Orthodoxy Enforced, to a Degree

Fox News reports on a story of a Catholic university that's enforcing orthodoxy, of a sort:

The private Chicago Catholic university recently informed professor Norman Finkelstein that his three courses were canceled after a dispute over tenure that drew charges of anti-Semitism against him.

Critics find issue with Finkelstein, the son of Holocaust survivors, who believes that some Jews have exploited the Holocaust. Finkelstein is the author of five books, including "The Holocaust Industry: Reflections on the Exploitation of Jewish Suffering."

I wish that DePaul University was so zealous in defending the Catholic Faith as it is defending Jewish victimhood. Not too long ago, De Paul started turning heads with it's avant garde Gay Studies program.

"I understand that there's a tension there," says Assistant Prof. Gary Cestaro, the program's director. "Institutions of higher learning, even if they are Catholic, aren't spokespeople for the Vatican," he says. "Like any university, there should be room for free inquiry."

I guess that some inquiry should be more free than others? Or is it that the only kind of free inquiry desired is that inquiry free of Catholic doctrine. What ever happened to Ex Corde Ecclesiae?

Looking over the course offerings and course descriptions for the LGBTQ Studies, I don't see anything that points to a discussion on Catholic doctrine on human sexuality. Maybe the topic will be touched upon at the upcoming "Out There Conference" at DePaul in October. There's a session in the program called “Roman Catholicism and its Teaching on Homosexuality: Past, Present, Future” with James Halstead and Tom Judge from DePaul University, and Patricia Jung, Loyola University Chicago. The rest of the sessions seem to be the usual rah-rah for gay causes.

Halstead's not the most solid bulwark against the prevailing culture, as evidenced by his comment on CNN in regard to pro-abortion politicians and the Eucharist:

"It's precisely the people that are sick or in error that need to be going to communion. It's not a reward. It's a help on the journey."
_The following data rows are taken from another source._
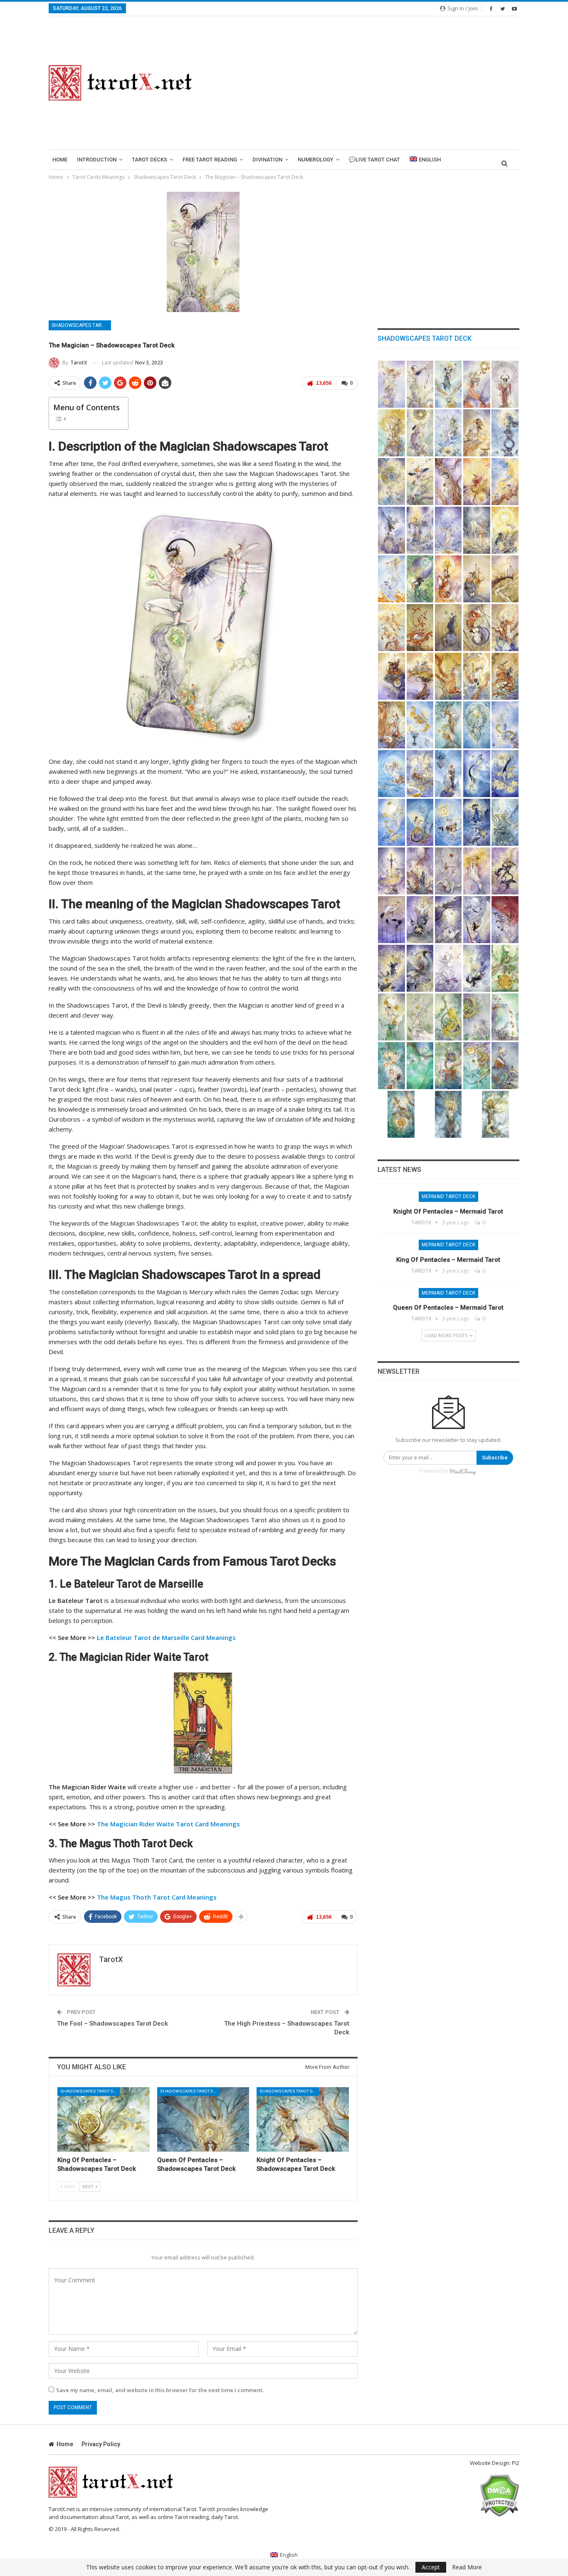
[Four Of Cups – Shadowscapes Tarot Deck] (505, 724)
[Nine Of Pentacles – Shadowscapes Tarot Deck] (448, 1065)
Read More (467, 2567)
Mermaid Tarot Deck (448, 1196)
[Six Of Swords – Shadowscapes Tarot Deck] (391, 919)
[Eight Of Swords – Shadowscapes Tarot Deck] (448, 919)
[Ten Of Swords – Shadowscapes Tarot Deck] (505, 919)
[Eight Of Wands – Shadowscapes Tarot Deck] (505, 627)
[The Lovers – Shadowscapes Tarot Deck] (420, 432)
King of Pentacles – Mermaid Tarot (448, 1259)
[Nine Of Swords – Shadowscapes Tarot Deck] (476, 919)
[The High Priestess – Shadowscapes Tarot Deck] (448, 384)
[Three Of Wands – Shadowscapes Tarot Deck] (505, 578)
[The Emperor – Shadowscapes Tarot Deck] (505, 384)
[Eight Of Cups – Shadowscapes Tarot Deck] (476, 773)
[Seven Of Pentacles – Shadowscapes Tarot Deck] (391, 1065)
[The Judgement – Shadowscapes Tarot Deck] (391, 578)
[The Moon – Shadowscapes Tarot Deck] (476, 530)
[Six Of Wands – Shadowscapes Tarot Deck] (448, 627)
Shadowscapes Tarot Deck (81, 325)
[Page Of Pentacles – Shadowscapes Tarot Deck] (505, 1065)
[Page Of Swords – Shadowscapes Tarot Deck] (391, 968)
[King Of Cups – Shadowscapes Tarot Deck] (505, 822)
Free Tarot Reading (210, 159)
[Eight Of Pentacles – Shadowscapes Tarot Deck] (420, 1065)
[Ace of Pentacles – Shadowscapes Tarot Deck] (505, 968)
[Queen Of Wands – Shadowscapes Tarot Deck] (391, 724)
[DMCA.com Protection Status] (499, 2495)
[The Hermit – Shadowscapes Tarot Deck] (505, 432)
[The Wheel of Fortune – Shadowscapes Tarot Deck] (391, 481)
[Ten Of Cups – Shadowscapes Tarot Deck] (391, 822)
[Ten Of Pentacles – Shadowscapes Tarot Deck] (476, 1065)
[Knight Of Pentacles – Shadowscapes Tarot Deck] (303, 2119)
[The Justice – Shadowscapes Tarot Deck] (420, 481)
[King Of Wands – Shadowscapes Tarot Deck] (476, 676)
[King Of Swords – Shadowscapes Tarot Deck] (476, 968)
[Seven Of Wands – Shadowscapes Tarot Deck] (476, 627)
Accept (431, 2567)
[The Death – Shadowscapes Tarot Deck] (476, 481)
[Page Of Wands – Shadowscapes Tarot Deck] (448, 676)
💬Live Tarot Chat (374, 159)
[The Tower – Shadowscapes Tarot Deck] (420, 530)
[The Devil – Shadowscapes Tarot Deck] (391, 530)
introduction (96, 159)
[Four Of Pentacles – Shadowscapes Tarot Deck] (448, 1016)
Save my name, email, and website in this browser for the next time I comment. (160, 2390)
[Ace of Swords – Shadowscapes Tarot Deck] (391, 870)
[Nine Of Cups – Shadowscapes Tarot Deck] (505, 773)
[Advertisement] (365, 83)
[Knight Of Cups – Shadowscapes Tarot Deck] (448, 822)
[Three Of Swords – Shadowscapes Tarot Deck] (448, 870)
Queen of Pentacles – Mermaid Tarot (448, 1307)
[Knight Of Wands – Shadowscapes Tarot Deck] (505, 676)
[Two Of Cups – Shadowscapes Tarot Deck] (448, 724)
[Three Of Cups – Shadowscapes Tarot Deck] (476, 724)
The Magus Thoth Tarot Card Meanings (157, 1897)
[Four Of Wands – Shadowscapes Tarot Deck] (391, 627)
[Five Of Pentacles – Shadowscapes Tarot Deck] (476, 1016)
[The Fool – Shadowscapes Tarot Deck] (391, 384)
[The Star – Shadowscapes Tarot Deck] (448, 530)
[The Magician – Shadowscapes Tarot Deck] (420, 384)
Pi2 (515, 2463)
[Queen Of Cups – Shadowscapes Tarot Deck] (476, 822)
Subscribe (495, 1457)
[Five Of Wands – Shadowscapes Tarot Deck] (420, 627)
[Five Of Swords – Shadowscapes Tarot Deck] (505, 870)
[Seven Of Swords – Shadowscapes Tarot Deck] (420, 919)
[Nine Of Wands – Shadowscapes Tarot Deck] (391, 676)
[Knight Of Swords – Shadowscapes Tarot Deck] (420, 968)
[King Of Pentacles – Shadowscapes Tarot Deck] (103, 2119)
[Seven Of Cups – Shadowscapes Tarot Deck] (448, 773)
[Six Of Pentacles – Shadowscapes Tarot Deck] (505, 1016)
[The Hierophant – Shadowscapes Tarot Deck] (391, 432)
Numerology (315, 159)
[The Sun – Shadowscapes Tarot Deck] (505, 530)
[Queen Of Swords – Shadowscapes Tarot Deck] (448, 968)
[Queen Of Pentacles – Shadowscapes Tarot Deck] (203, 2119)
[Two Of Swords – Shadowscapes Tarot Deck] (420, 870)
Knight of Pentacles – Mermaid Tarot (448, 1211)
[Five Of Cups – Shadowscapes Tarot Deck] (391, 773)
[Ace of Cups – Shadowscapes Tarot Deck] (420, 724)
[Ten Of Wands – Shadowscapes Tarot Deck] (420, 676)
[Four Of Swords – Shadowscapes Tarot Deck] (476, 870)
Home (59, 159)
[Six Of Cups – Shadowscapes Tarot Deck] (420, 773)
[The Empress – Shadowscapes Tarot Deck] (476, 384)
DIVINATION (267, 159)
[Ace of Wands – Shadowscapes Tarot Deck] (448, 578)
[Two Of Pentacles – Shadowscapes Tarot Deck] (391, 1016)
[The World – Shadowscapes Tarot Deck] (420, 578)
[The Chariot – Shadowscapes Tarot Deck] (448, 432)
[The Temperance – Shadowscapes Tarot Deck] (505, 481)
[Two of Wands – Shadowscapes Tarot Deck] (476, 578)
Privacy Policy (100, 2444)
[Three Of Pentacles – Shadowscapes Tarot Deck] (420, 1016)
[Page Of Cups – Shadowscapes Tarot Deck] (420, 822)
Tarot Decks (149, 159)
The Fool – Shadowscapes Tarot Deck (112, 2023)
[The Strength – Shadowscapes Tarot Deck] (476, 432)
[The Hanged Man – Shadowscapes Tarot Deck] (448, 481)
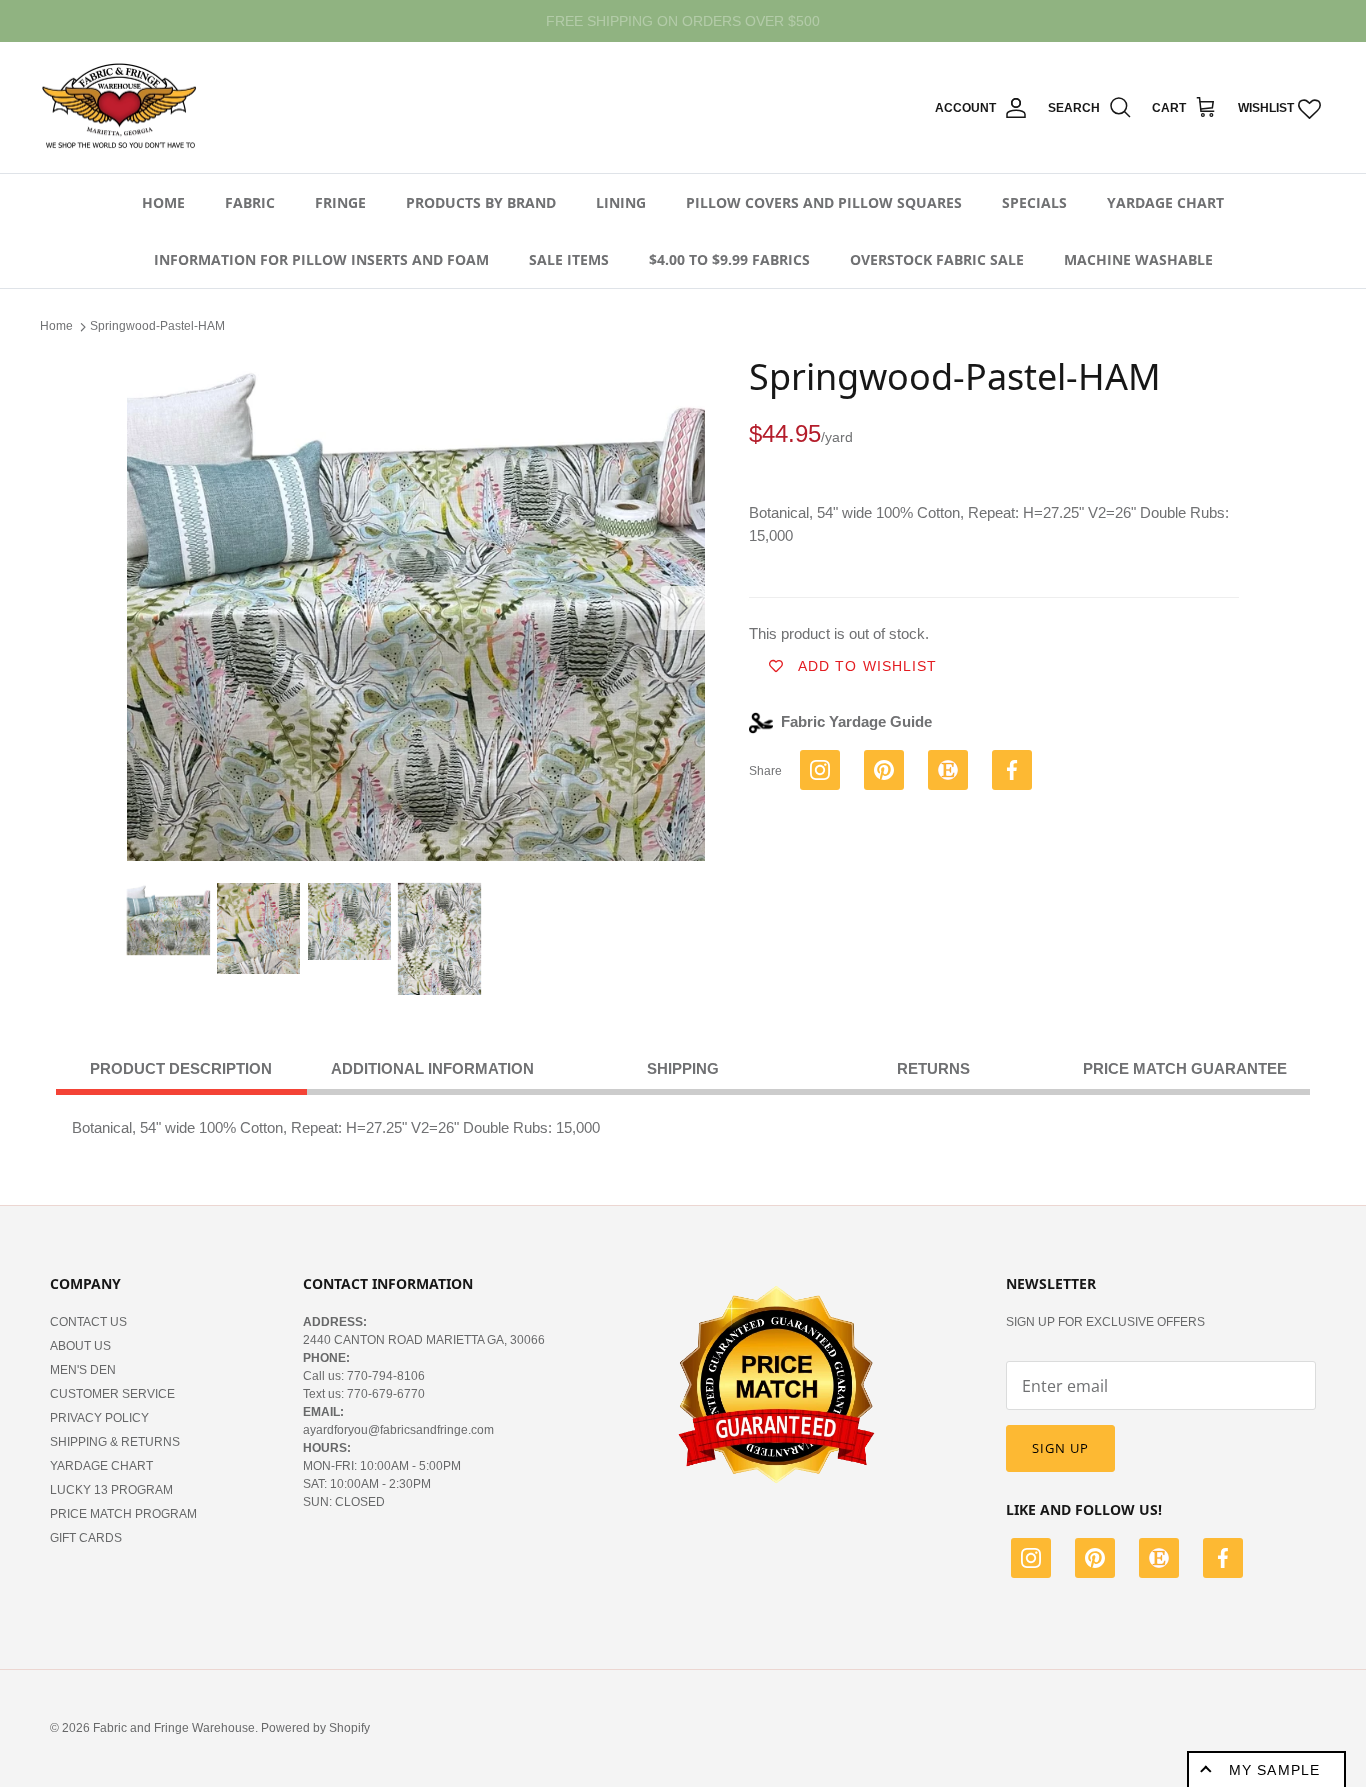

There are few better ways to tell someone that they are sick or in error by declaring that they are not in communion with the Church, but you won't hear that from Halstead. Patricia Jung, inline skating gold medalist at the 1994 Gay Games, is not a notorious stalwart for true Catholic doctrine either. In her paper, "The Call to Wed: Why Catholics Should Celebrate Same Sex Marriage," Ms. Jung displays her ignorance/disregard for catholic teaching:

"When the church’s long-standing emphasis on the significance of procreativity to marriage is
critically analyzed, it becomes clear that both the church and society should encourage all those so called – whether queer or straight – to wed."

"Critical analysis", in Academe-speak, is code for rationalized dismissal. With Halstead's and Jung's records, it looks like the deck is stacked against any straight, pardon the pun, discussion of Church teaching on human sexuality at this conference.